Mean size distributions of SMPs are shown in Table 2. The diameter of 50% of the SMP particles (d50) ranged from 39 to 64 μm, which were close to the size reported for commercial SMPs (53 μm) by Fitzpatrick . The d10, d50 and d90 of SMPs showed significant differences depending on the heating strength and the particle size increased in the order of high-, low- and mediumheat SMPs.

Table 2.

Particle diameters of commercial skim milk powders with different heating strengths

Skim milk powder	Diameter (μm)
	10%	50%	90%	Mean
Low heat	17 ± 2b	52 ± 1b	93 ± 3b	55 ± 1b
Medium heat	19 ± 1a	64 ± 1a	122 ± 2a	68 ± 2a
High heat	14 ± 1c	39 ± 2c	83 ± 1c	44 ± 1c

Assays were performed in triplicate. Mean±SD values in the same column with different superscripts are significantly different (p<0.05).

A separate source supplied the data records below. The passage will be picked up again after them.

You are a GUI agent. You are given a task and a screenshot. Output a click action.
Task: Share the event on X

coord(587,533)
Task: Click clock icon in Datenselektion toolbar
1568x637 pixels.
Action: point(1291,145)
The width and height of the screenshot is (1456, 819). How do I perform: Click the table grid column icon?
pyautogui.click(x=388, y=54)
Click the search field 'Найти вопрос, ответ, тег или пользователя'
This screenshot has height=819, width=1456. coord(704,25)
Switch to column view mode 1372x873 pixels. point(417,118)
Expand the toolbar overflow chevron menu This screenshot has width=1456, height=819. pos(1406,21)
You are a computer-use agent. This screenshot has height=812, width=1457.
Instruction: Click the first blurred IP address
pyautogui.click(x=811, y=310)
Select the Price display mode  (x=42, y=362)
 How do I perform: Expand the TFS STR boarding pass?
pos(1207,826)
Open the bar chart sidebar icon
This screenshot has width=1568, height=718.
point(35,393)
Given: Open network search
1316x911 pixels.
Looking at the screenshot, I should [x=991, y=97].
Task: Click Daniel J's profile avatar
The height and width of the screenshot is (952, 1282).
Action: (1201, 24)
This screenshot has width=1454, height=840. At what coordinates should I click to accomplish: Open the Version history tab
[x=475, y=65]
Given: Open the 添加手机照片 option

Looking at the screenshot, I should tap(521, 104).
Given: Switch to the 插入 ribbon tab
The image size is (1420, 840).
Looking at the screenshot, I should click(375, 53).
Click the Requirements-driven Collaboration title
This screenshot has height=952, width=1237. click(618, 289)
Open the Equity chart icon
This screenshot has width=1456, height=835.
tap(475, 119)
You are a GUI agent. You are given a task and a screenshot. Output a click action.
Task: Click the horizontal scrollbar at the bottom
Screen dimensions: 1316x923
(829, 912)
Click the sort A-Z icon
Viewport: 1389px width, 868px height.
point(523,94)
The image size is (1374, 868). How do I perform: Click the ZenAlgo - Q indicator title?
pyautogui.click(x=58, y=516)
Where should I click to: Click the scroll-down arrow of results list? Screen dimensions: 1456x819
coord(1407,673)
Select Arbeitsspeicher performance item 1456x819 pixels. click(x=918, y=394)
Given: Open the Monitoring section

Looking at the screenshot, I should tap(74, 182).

The surface characteristics and heterogeneity SMPs were observed by SEM. Spherical compact particles were evident for all SMPs whilst the high-heat SMP particles tended to have a smoother surface than did other SMP particles. As evident from the particle size analysis, medium- heat SMP contained larger particles than did the high-heat SMP. The high-heat SMP showed greater uniformity than did the other samples and this result was consistent with the report of Gaiani that sphericity of dairy particles decreased as the particle size increased.

Conclusion

SMPs produced at different heating strengths showed significant differences in wettability and dispersibility although their chemical compositions were quite similar. Wettability and dispersibility were correlated with the particle size of SMP. The high heat-SMP, which had the smallest particle size, showed the longest wetting time and a lower dispersibility than the low- and medium-heat SMPs. Unlike existing methods, the new testing device allows for the determination of both the wettability and dispersibility of powders, and aids in the successful detection of differences among the samples.